Women’s Voices, Women’s Power: Dialogues of Resistance from East AfricaJudith Abwunza
Most ethnographic treatments of other cultures restrict the voice of their “subjects”; at most, description and analysis by the observer are accompanied by brief selective quotation. With a methodological openness that may be particularly appropriate to gender studies, anthropologist Judith Abwunza provides in this ethnography both the fruit of her research into the lives of Logoli women of Western Kenya and substantial transcripts giving the women’s own description and analysis of their situation.
The Avalogoli remain a strongly patriarchal society. Yet, as in many such societies elsewhere in Africa and indeed around the world, women have demonstrated a resilience under patriarchy that has resulted in their nominal power being far outweighed by their actual power. As Abwunza demonstrates, the economic survival of the Avalogoli is dependent not only on women’s works but also on their decision-making. Through ‘back-door decisions’ they have a surprising power to influence national as well as local events.
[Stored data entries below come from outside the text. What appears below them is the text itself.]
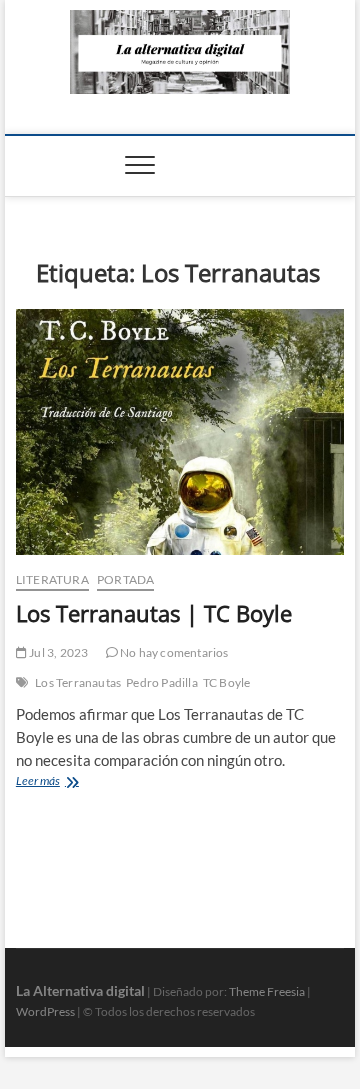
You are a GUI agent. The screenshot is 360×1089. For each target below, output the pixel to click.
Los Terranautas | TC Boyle (154, 613)
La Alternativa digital (80, 990)
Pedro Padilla (162, 682)
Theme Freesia (267, 991)
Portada (125, 579)
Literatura (52, 579)
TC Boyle (227, 682)
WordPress (45, 1011)
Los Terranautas (78, 682)
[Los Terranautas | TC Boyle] (180, 432)
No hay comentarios (173, 652)
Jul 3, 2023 (57, 652)
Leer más (67, 782)
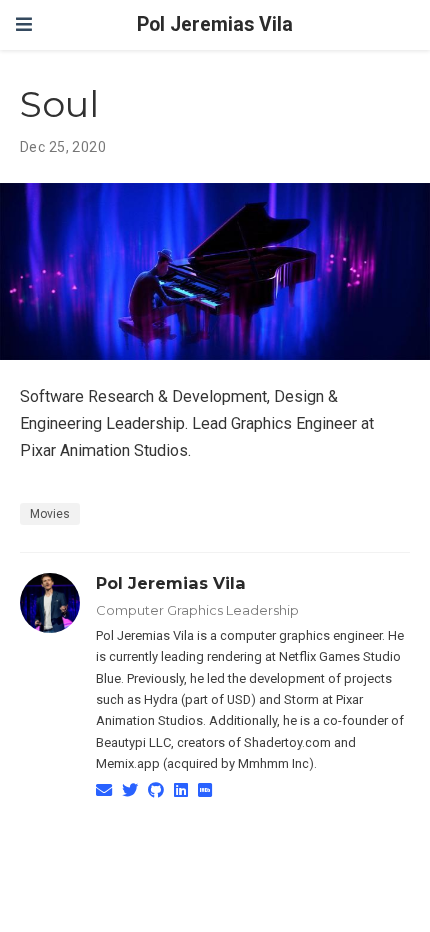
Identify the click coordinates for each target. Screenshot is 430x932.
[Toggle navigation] (24, 24)
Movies (50, 514)
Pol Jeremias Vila (215, 24)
Women’s Voices, Women’s Power offers no apologies for a system that remains disturbingly patriarchal. But it does attempt to face directly the complexities and paradoxes involved—not the least of which is that many of the women posture an adherence to patriarchy even as they describe the disproportionate burden it places upon them. And it seeks an understanding of the ways in which Logoli society is changing in the face of increasing capitalism and commodification—processes that the author argues may simultaneously empower and disempower women.